Spelt pancakes

spelt pancakes

We have been eating these with quite some frequency lately.  I have a Komo Mill for my bread courses (that’s my excuse and I am sticking to it), so these beauties have been made with freshly milled spelt grain. I think it makes a huge difference to the taste.

My Komo Fidibus XL milling the spelt grain fairly finely

Anything I make with freshly milled grain tastes so much better than when made with flour that was milled goodness knows when*.  (I think every bag of flour should have a milling date stamped on it.) You don’t need to have a home mill to make these pancakes though. Buy the best flour you can afford, preferably organic, preferably stoneground and preferably wholemeal. I use spelt because I love its nutty taste but feel free to try other flours that you may have in the cupboard.

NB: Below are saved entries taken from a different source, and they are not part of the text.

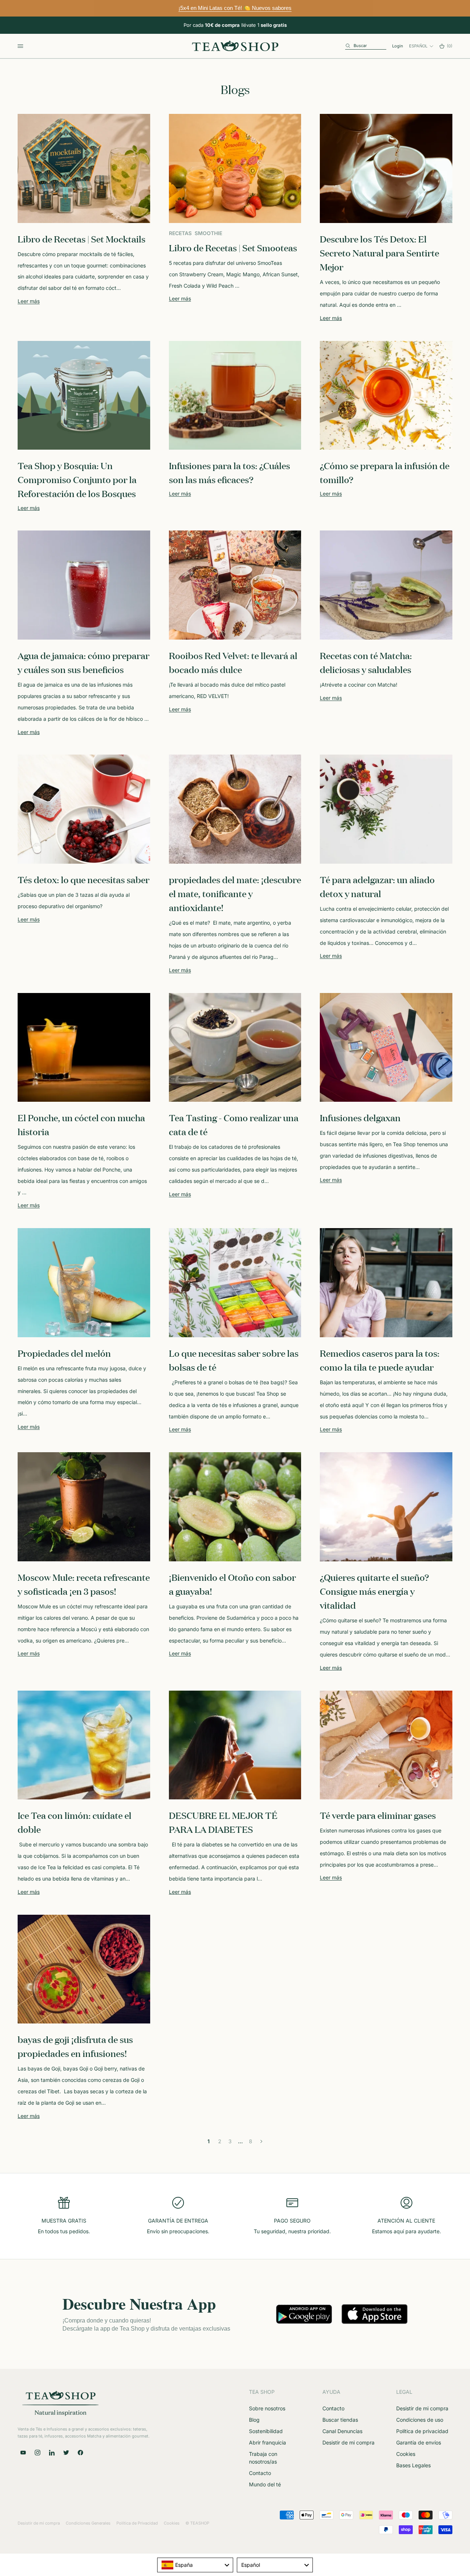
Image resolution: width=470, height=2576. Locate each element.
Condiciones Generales (88, 2523)
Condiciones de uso (419, 2420)
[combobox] (195, 2565)
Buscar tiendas (340, 2420)
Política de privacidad (422, 2431)
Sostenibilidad (266, 2431)
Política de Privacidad (137, 2523)
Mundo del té (265, 2484)
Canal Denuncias (342, 2431)
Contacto (260, 2473)
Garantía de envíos (418, 2442)
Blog (254, 2420)
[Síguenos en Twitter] (66, 2452)
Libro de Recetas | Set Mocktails (81, 239)
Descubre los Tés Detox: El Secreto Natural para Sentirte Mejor (379, 253)
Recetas (180, 233)
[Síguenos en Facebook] (80, 2452)
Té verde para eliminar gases (378, 1815)
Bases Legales (413, 2465)
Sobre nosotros (267, 2408)
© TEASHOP (197, 2523)
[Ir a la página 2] (261, 2141)
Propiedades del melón (64, 1353)
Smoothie (208, 233)
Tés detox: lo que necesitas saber (83, 879)
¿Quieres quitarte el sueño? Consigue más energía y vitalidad (374, 1591)
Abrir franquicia (267, 2442)
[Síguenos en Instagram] (37, 2452)
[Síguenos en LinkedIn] (51, 2452)
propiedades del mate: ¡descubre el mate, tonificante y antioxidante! (235, 893)
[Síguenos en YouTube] (23, 2452)
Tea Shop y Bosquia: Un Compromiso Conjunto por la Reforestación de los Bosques (77, 479)
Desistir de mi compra (348, 2442)
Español (418, 45)
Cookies (405, 2454)
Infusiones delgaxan (360, 1117)
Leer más (29, 301)
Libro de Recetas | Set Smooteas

200g wholemeal spelt flour
20g light brown sugar
1 tsp baking powder
½ tsp bicarbonate of soda
½ tsp ground cinnamon
2 eggs
100g Greek yoghurt
50g milk ( you may need a little more)

Place the flour, sugar, baking powder, bicarbonate of soda and cinnamon in a large bowl and give a stir to mix. Add the eggs, yoghurt and milk and whisk well together.  You may need slightly more milk as freshly milled flour doesn’t absorb as much liquid as flour that was milled a while ago. You want a thick batter.

Place a pan over a medium heat and add a small knob of butter. When the butter is foaming add spoonfuls of the batter to the pan.  Allow to cook for a couple of minutes. Small holes will begin to appear on the top of the pancake and when it is almost dry on top it is time to turn it over and cook for a further 30 seconds. Remove to a warm plate, and repeat to use up the rest of the batter. It will make about 12 pancakes. Serve with butter, jam, maple syrup, bacon, cheese, fruit compote… what ever suits you best.

*Freshly milled flour is also more nutritional.  The flour hasn’t had time to oxidise or for any of the vitamins and minerals to degrade. The essential oils are all still there and because you use the whole grain you get all of the benefit of the nutrients in the germ. (The germ is often separated in industrially processed wholemeal flour because it makes the flour go rancid fairly quickly.  The germ is where the majority of the nutrients reside, so that valuable bit of nutrition goes off for animal feed).